▶ [Problem]
Copy out the data word for word. The images are not part of the copy.

--------

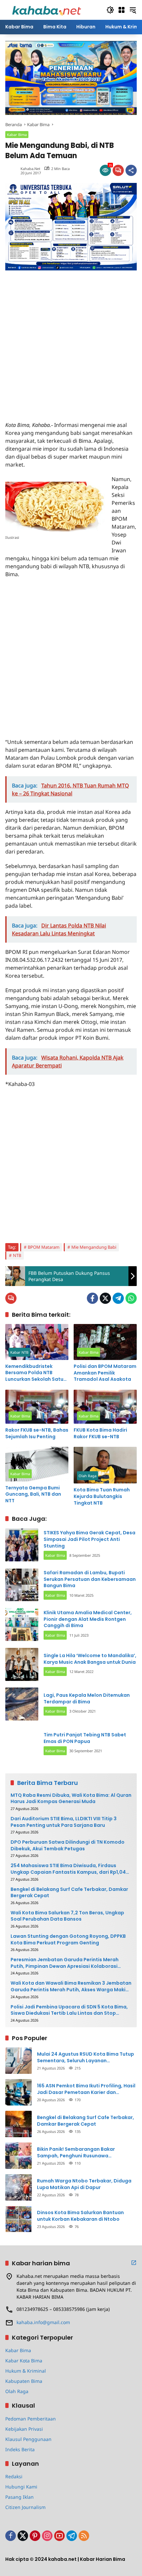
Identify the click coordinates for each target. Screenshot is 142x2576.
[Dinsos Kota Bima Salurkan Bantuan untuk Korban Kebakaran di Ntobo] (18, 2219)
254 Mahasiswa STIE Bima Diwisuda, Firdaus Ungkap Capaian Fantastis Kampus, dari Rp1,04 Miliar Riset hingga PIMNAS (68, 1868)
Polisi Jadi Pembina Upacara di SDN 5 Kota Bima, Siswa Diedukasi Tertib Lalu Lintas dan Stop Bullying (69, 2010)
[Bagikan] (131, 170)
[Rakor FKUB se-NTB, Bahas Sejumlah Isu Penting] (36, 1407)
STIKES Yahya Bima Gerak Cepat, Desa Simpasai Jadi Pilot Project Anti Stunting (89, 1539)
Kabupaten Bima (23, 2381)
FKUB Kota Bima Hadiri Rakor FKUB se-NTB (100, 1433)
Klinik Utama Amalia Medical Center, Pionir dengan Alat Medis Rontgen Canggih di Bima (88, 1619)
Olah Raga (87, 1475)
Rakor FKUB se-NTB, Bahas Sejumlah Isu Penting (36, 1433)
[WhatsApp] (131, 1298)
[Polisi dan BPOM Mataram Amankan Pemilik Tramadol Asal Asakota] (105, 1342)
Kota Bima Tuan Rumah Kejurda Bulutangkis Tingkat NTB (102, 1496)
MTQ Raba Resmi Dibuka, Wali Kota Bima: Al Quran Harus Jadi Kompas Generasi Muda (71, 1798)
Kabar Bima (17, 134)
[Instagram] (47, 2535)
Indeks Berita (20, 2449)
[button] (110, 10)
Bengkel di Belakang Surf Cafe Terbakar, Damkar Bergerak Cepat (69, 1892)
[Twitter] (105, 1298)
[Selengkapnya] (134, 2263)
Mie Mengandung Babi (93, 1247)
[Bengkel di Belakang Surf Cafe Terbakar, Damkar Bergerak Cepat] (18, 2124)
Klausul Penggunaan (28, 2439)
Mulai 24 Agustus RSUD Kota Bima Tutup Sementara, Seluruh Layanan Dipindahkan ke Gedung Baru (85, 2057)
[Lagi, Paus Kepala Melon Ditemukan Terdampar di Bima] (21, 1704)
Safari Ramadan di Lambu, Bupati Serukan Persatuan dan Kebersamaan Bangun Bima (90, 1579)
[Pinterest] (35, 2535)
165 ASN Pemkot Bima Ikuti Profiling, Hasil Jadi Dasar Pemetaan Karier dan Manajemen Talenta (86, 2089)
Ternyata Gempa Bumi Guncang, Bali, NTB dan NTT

--------

▶ [Answer for this exercise]
Identify the click coordinates for each target. Screenshot is 142x2576.
[Dinsos Kota Bima Salurkan Bantuan untuk Korban Kebakaran di Ntobo] (18, 2219)
254 Mahasiswa STIE Bima Diwisuda, Firdaus Ungkap Capaian Fantastis Kampus, dari Rp1,04 Miliar Riset hingga PIMNAS (68, 1868)
Polisi Jadi Pembina Upacara di SDN 5 Kota Bima, Siswa Diedukasi Tertib Lalu Lintas dan Stop Bullying (69, 2010)
[Bagikan] (131, 170)
[Rakor FKUB se-NTB, Bahas Sejumlah Isu Penting] (36, 1407)
STIKES Yahya Bima Gerak Cepat, Desa Simpasai Jadi Pilot Project Anti Stunting (89, 1539)
Kabupaten Bima (23, 2381)
FKUB Kota Bima Hadiri Rakor FKUB se-NTB (100, 1433)
Klinik Utama Amalia Medical Center, Pionir dengan Alat Medis Rontgen Canggih di Bima (88, 1619)
Olah Raga (87, 1475)
Rakor FKUB se-NTB, Bahas Sejumlah Isu Penting (36, 1433)
[WhatsApp] (131, 1298)
[Polisi dan BPOM Mataram Amankan Pemilik Tramadol Asal Asakota] (105, 1342)
Kota Bima Tuan Rumah Kejurda Bulutangkis Tingkat NTB (102, 1496)
MTQ Raba Resmi Dibuka, Wali Kota Bima: Al Quran Harus Jadi Kompas Generasi Muda (71, 1798)
Kabar Bima (17, 134)
[Instagram] (47, 2535)
Indeks Berita (20, 2449)
[button] (110, 10)
Bengkel di Belakang Surf Cafe Terbakar, Damkar Bergerak Cepat (69, 1892)
[Twitter] (105, 1298)
[Selengkapnya] (134, 2263)
Mie Mengandung Babi (93, 1247)
[Bengkel di Belakang Surf Cafe Terbakar, Damkar Bergerak Cepat] (18, 2124)
Klausul Penggunaan (28, 2439)
Mulai 24 Agustus RSUD Kota Bima Tutup Sementara, Seluruh Layanan Dipindahkan ke Gedung Baru (85, 2057)
[Lagi, Paus Kepala Melon Ditemukan Terdampar di Bima] (21, 1704)
Safari Ramadan di Lambu, Bupati Serukan Persatuan dan Kebersamaan Bangun Bima (90, 1579)
[Pinterest] (35, 2535)
165 ASN Pemkot Bima Ikuti Profiling, Hasil Jadi Dasar Pemetaan Karier dan Manajemen Talenta (86, 2089)
Ternyata Gempa Bumi Guncang, Bali, NTB dan NTT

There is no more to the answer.